In the 1960s, the United States Marines began to focus on a replacement for their aging fleet of LVT-5. FMC Corporation was charged with the design and development of a new amphibious armored personnel carrier (APC). This carrier would be capable of operations from US Navy/Marine amphibious assault vessels and carry a full complement of 25 combat-ready personnel or 10,000lbs of cargo. As such, the design would be made buoyant with basic seaworthy qualities while still retaining a capable on-shore infantry fighting vehicle (IFV) component. In September of 1967, the first pilot vehicles (known as the LVTPX12) were made ready for evaluation to which they were then formally adopted for service with the USMC as the LVTP -7 ("Landing Vehicle, Tracked Personnel, Model 7"). Serial production followed with initial deliveries beginning in 1971. Formal operational service of the new vehicle was attained in 1972 with the last LVT-7 delivered in 1974 (FMC Corporation has since been absorbed by defense powerhouse BAe Systems).

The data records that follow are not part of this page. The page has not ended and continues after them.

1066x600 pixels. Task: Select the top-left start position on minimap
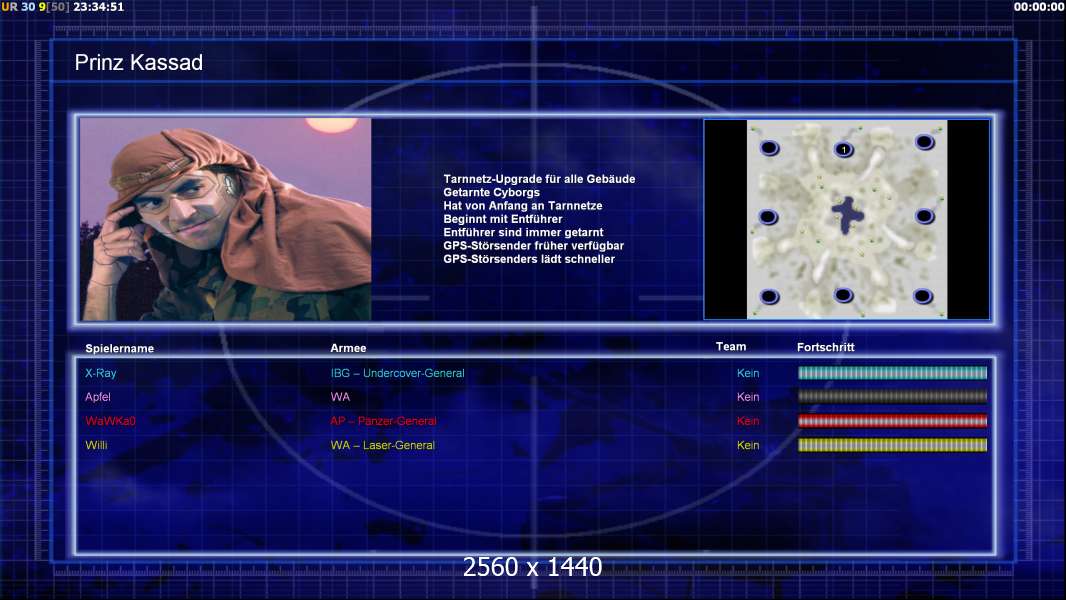(769, 149)
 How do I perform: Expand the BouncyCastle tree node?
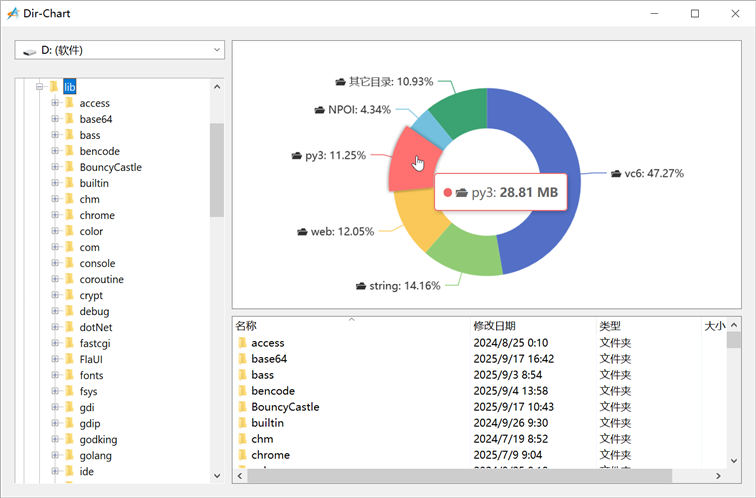click(56, 167)
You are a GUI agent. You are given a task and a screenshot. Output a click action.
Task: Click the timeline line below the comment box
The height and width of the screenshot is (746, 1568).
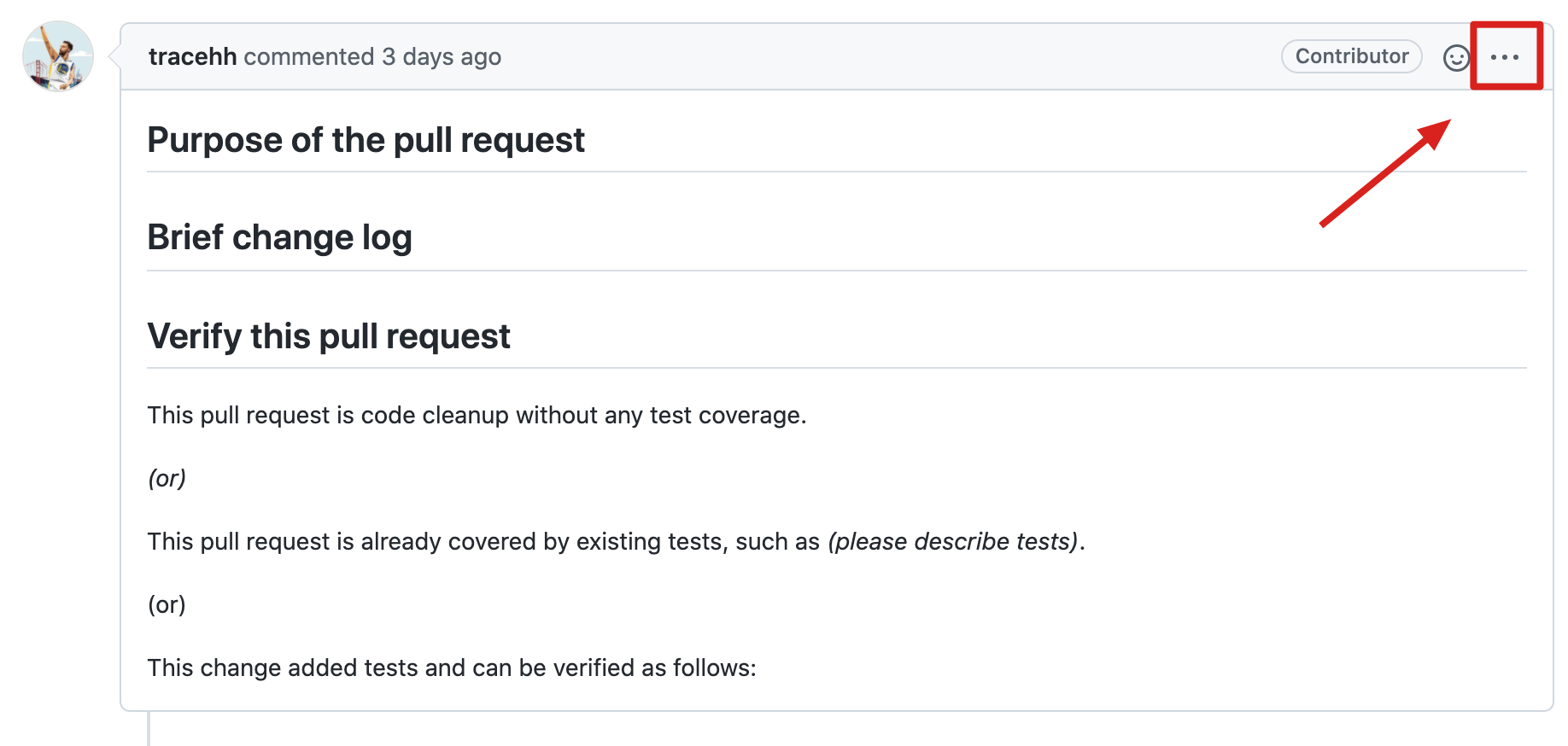coord(149,729)
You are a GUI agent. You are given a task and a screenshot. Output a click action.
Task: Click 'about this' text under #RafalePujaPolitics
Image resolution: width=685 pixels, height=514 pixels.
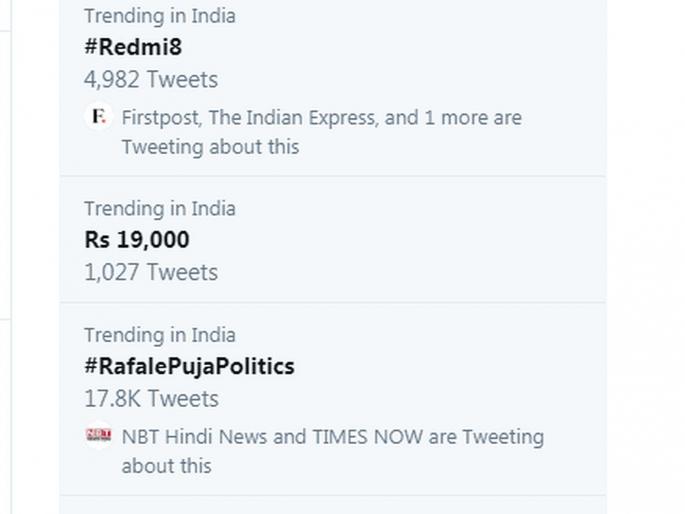pyautogui.click(x=166, y=466)
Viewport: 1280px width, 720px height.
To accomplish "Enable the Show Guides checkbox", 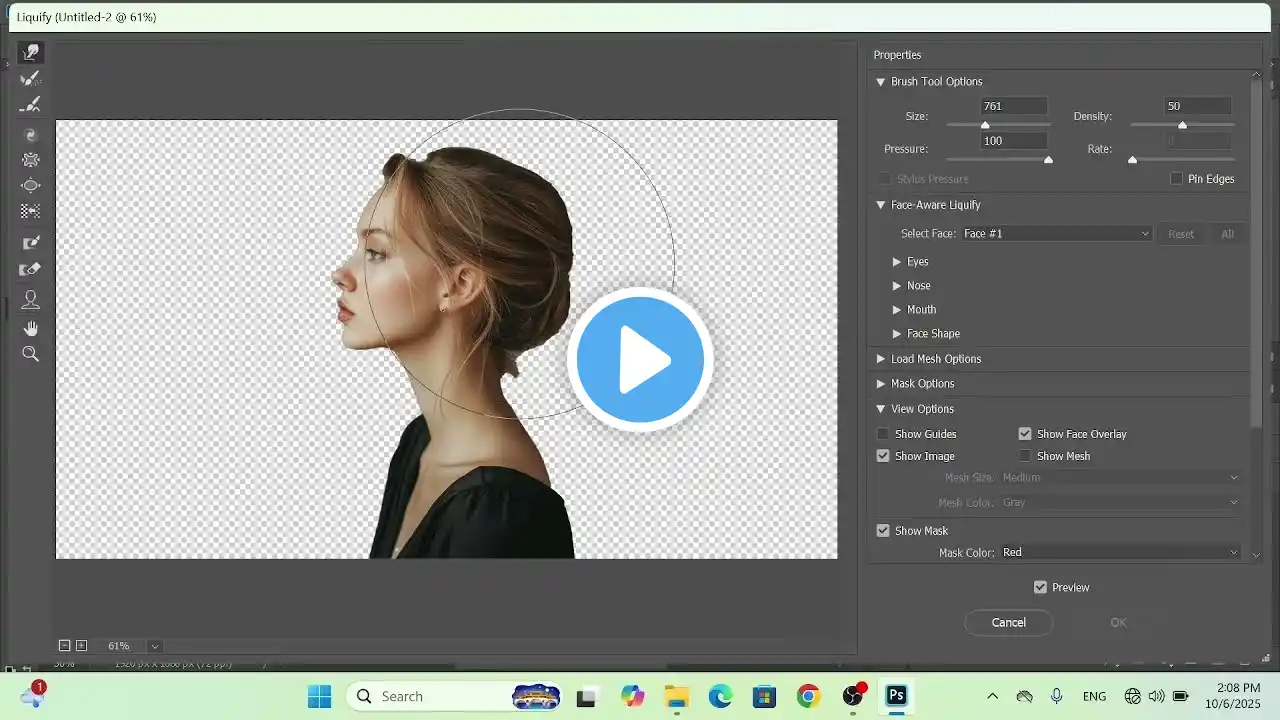I will (x=883, y=434).
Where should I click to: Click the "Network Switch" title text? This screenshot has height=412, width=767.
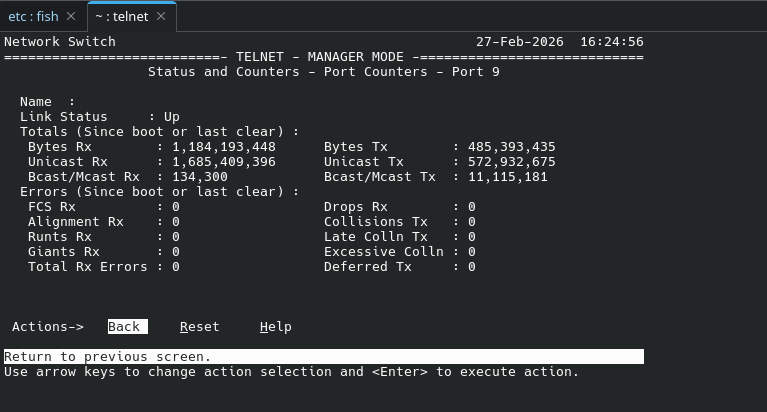coord(60,42)
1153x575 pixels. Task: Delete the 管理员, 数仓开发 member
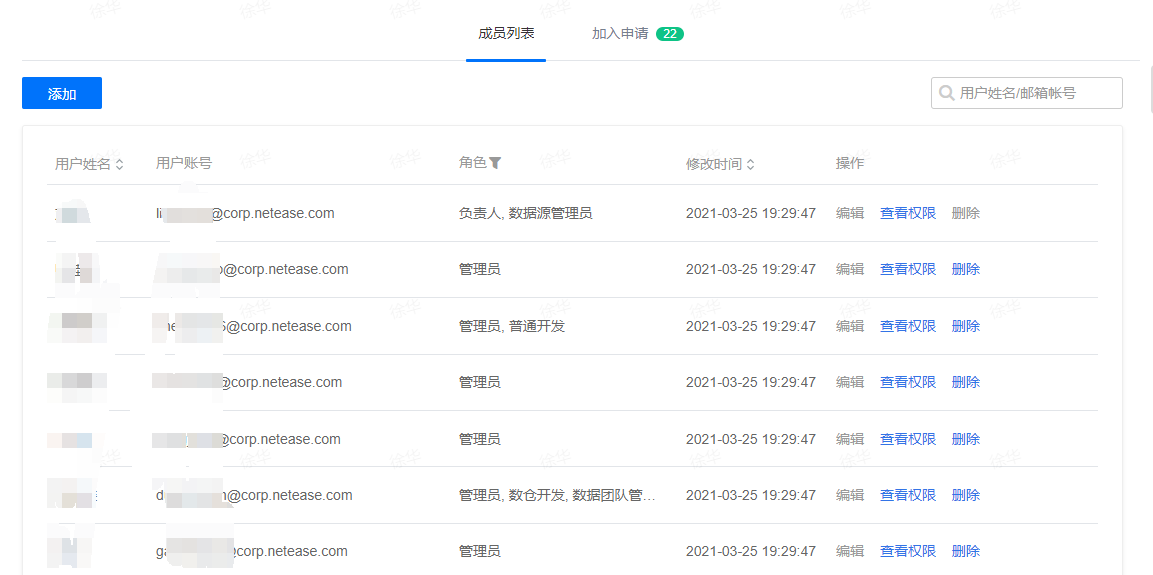(966, 495)
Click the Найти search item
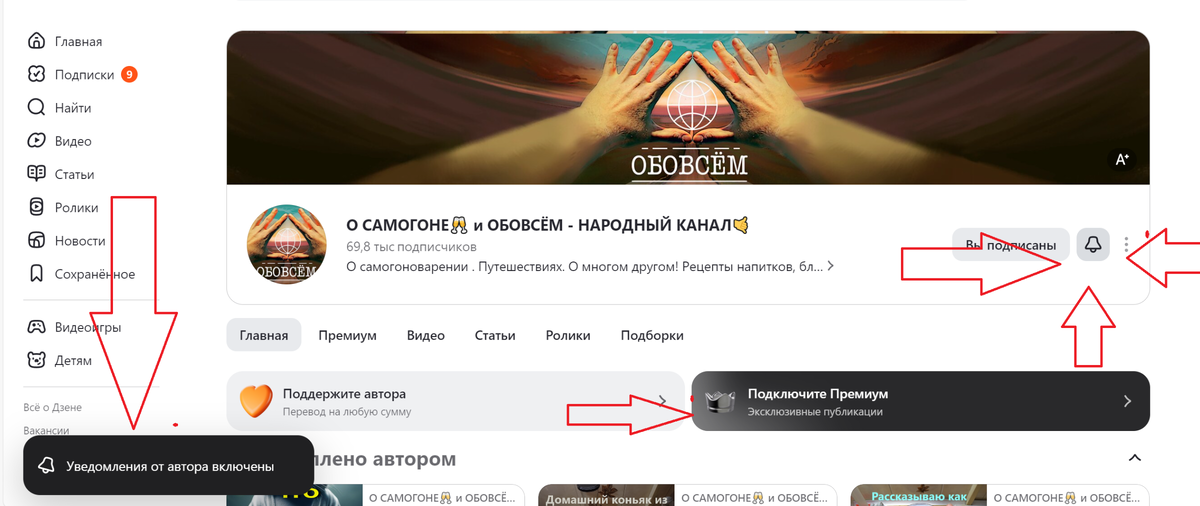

The LVTP-7 certainly held a distinct appearance about her with her raised boat-like bow, wheeled-tracked system and slab-sided hull superstructure. The vehicle was given six double-tired road wheels to a track side with the drive sprocket at the front and the track idler at the rear. Ground clearance was 16 inches with an 8-foot trench crossing capability. The front hull held a well-sloped raised underside and near horizontal glacis plate leading up to the flat hull superstructure roof. The hull sides were vertical in their design as was the rear hull facing. The rear facing sported a power-operated large rectangular door for unloading troops and supplies via the door-turned-ramp at speed. There was also a smaller nested door within the door/ramp assembly for a more protected entry-exit. The hull was constructed of all-welded aluminum (up to 45mm thick). The internal configuration saw the driver seated at the front left of the hull with the vehicle commander to his immediate rear (these positions were noted for their individual cupolas along the hull roof). A periscope allowed for outward vision when the vehicle was fully "buttoned" down. A turret was offset to the right-front side of the hull and this served to provide suppression firepower as the unit neared the shoreline and enemy positions inland. The engine was fitted to the front which not only helped to increase frontal protection but also freed the rear internal volume of the hull for the passenger cabin. Up to 25 personnel could be seated across three benches running the length of the design and fixed along the sides and center portion of the cabin. The passenger cabin was also completed with overhead hatches for loading/unloading cargo prior to launch. As completed, the LVTP-7 held an inherent amphibious capability, being able to propel itself in water by its own tracks or via a pair of waterjets fitted aft of the track idlers at the rear.